▶ **作業内容**
a – 北欧ツアーの添乗記から、「とうとうそのことに話題が及んだ時、二人は色白さんたちに同情するように言った。」で始まり「ゃることも承知しているのだ。」で終わる部分を、一字も変えずに書き出してもらえますか?
b – 北欧ツアーの添乗記を、最後の文のあとから書き継いでもらえますか?

▶ **抜粋文**
--

少しすると、色白さんと素敵な帽子さんもやってきた。

「さっき、大婦人さんが来たでしょ?なにかありましたか?」

色白さんが心配そうに言った。

「いえ。とてもいい旅行だったと、お礼を言われました。それだけです。いいお客様です。」

「ならいいんだけど。昨日、私たち、昨日あの人の悪口いっぱい言っちゃったから。ツートンさんの大婦人さんを見る目が変わったらどうしようかと思って。ツートンさんには、とてもいいお客様に違いないのに。」

「はい。だから、いいお客様でした。」

「・・・そうですか。」

色白さんは、なんだか拍子抜けしたような表情で、でもほっとしたような口調だった。

「色白ちゃん、ツートンさんは大人だから。私たちより年上だよ。大丈夫だよ。」

素敵な帽子さんが、色白さんの肩を抱くようにすると、僕に無言の笑顔で頷いて離れていった。こんな気を遣ってくださるお二人もまた、いいお客様だった。

 

グループは、無事にコペンハーゲンを出発してヘルシンキで約2時間半の乗継時間を過ごした。

いよいよ旅も終りだ。お客様を免税店などに案内した後、空港の中のカフェでコーヒーを飲んでのんびりしていた。すると、色白さんたちが入ってきた。

3人で会話していると、さらに二人、グループ内の30代後半と40歳になったばかりの女性の二人組も入ってきた。この二人は、他のお客様と比べて異質な存在だった。グループの大半のお客様が、海外旅行はツアー専門と言う人たちだったが、この二人は、ふだんは個人旅行を楽しんでいたのだ。北欧は、個人で周るには時間がかかるから、ということで、今回だけはツアーに参加したそうだ。

だから、言葉はある程度できる。自由行動の時も、添乗員から情報を仕入れることなくスッと消えて、目的を果たしてくる。昼食はともかく、夕食は自分たちが前もって調べてきたレストランに食べに行って、グループとの夕食はキャンセル・・・なんてことも多かった。

団体行動を重んじる年配客の中には、それを「勝手な行動」として非難する人もいた。しかし、大半のお客様が言っていたように、「自分でなんでもできてうらやましい」が本音だろう。集合時間に遅れるなど、グループを乱しているわけではないから、勝手と言う言葉は、全く当てはまらない。

昨日の夕食時も別行動を取っていた二人は、色白さんが、席を立った件を知らなかった。ただ、チボリ公園に行くときに、今までと様子が違うのは感じていたそうだ。

「へー!そんなことがあったの。ひどいわね。」

とうとうそのことに話題が及んだ時、二人は色白さんたちに同情するように言った。

「私たちは、他の人たちとはあんまり関わらなかったし。結婚とかは、一回聞かれたけど、『してないです。誰かいい人紹介してくださーい。』って言ったら、それで終わっちゃったよ(笑)。あなたたち、他の人たちと、少し親しくなりすぎたんじゃない?よく気を遣うなあって思ったわよ。」

ここは難しいところで、学生時代から、ほとんどツアー専門で旅行してきた色白さんたちは、良くも悪くもグループ内で気を遣う癖があるのだろう。ご年配の方々の中には、若い人たちとの会話を楽しみにしている人がいらっしゃることも承知しているのだ。

--

▶ **元データ**
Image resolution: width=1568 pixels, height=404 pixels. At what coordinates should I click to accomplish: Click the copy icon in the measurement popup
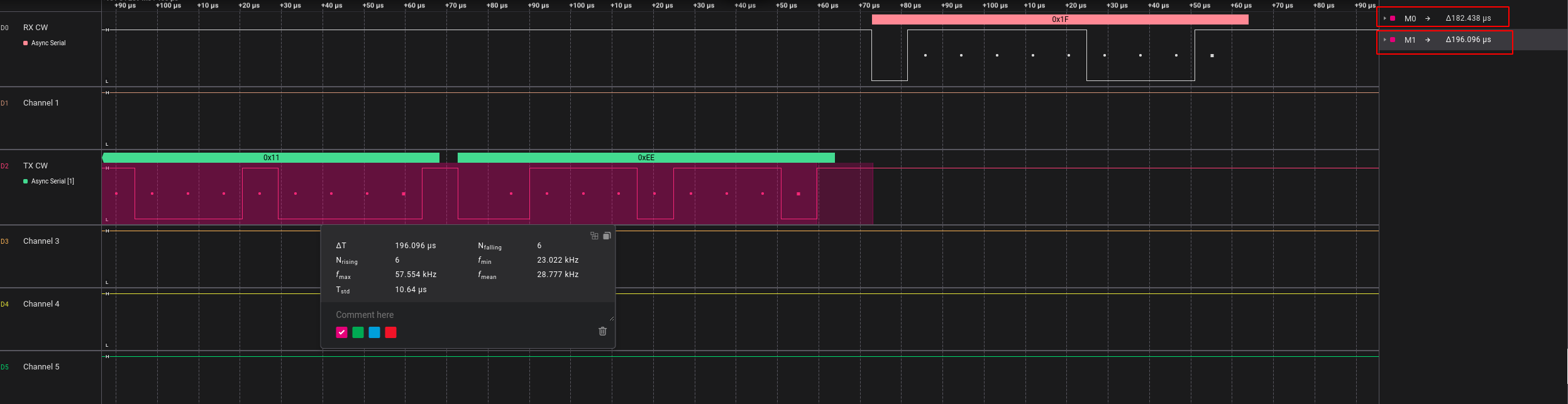point(607,236)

--

▶ **回答**
a –
とうとうそのことに話題が及んだ時、二人は色白さんたちに同情するように言った。

「私たちは、他の人たちとはあんまり関わらなかったし。結婚とかは、一回聞かれたけど、『してないです。誰かいい人紹介してくださーい。』って言ったら、それで終わっちゃったよ(笑)。あなたたち、他の人たちと、少し親しくなりすぎたんじゃない?よく気を遣うなあって思ったわよ。」

ここは難しいところで、学生時代から、ほとんどツアー専門で旅行してきた色白さんたちは、良くも悪くもグループ内で気を遣う癖があるのだろう。ご年配の方々の中には、若い人たちとの会話を楽しみにしている人がいらっしゃることも承知しているのだ。

b –
「でもさあ・・・結婚はともかくね、一生懸命働いて、年をとってから旅行ってどうよ。あの人たちがしてきた苦労は分かるつもりだけどね。あんなこと言われたら、何も言えなくなっちゃうよ・・・。」

ふだんはクールな素敵な帽子さんが、珍しくため息をつきながら言った。

 

これに関しては、僕も彼女と同じ感覚だった。この北欧ツアーが催行された頃の、ご年配客の多くは、日本経済最盛期に仕事をこなし、その熱が冷める前に定年を迎えられた方が多い。若い頃はとにかく仕事をこなして、引退して、それからようやくできた時間と、一生懸命作ったお金で旅行を楽しまれている方が大半だった。そういうご自身の人生経験を良いと思い、若い人たちにも同じ道を勧めていたのだろう。

だが、僕が社会に出たのは、バブルがはじける社会の境目だった。色白さんたちは、おそらく最初の就職氷河期の頃に新卒だった人だろう。つまり、「これからどんどん社会が、経済が良くなる」イメージがない。そんな彼女たちは(いや、僕らと言ったほうが適当だろうか)、

「旅行は、できる時にしなきゃね!」

という気持ちで旅行している。少なくとも、このツアーの頃も含めて、現代においては、ほとんどの日本人が、その気になれば海外旅行をできる。そういう時代に、僕らは学生だったり、若い社会人だったり、中年だったり、ご年配だったりしているだけだ。

無邪気さんや姉御さんが、色白さんたちの年齢だったとき、その時代の年配者の誰もが海外旅行できる環境にあったかと言えば、きっとそんなことはないだろう。僅かな人々の娯楽だったはずだ。

彼女たちが、そこまで考えていたかどうかはともかく、「そんな年をとってからのことは分からない」というのは、心からの本音だった。

そう。そんな先のことなど分からない。2020年から2021年にかけて、コロナ禍という歴史に残る事態が起こるだなんて、誰も予測できなかったように。

 

カフェの外側の席では、コーヒーを飲んでいる大先生と大婦人さんの夫妻がいた。今でも非常勤で大学に通う大先生は、お土産をたくさん必要としていたらしく、ものすごい量の買い物袋だった。

まだ、免税店で精力的に買い物をされてる方もいらした。楽しそうだ。どの世代の方々も、自分たちなりの旅行を精一杯楽しまれていた。

 

お客さんとよく話はするが、お客さん同士の人間関係や愚痴が、ここまで耳に入ってくることは珍しかったので、思い出深いツアーになった。なんと言っても、これほど自分がお客様のことを分かっておらず、ことごとくタイミングが悪く、ダサかったのも、今となってはいい教訓になっている。

お客さん同士の人間関係が、ツアーの満足感に影響するかと心配だったが、アンケートにおけるお客さんの満足度は、ツアー担当者が握手を求めてくるくらい抜群だったので、それも記憶に残っている理由のひとつだろう。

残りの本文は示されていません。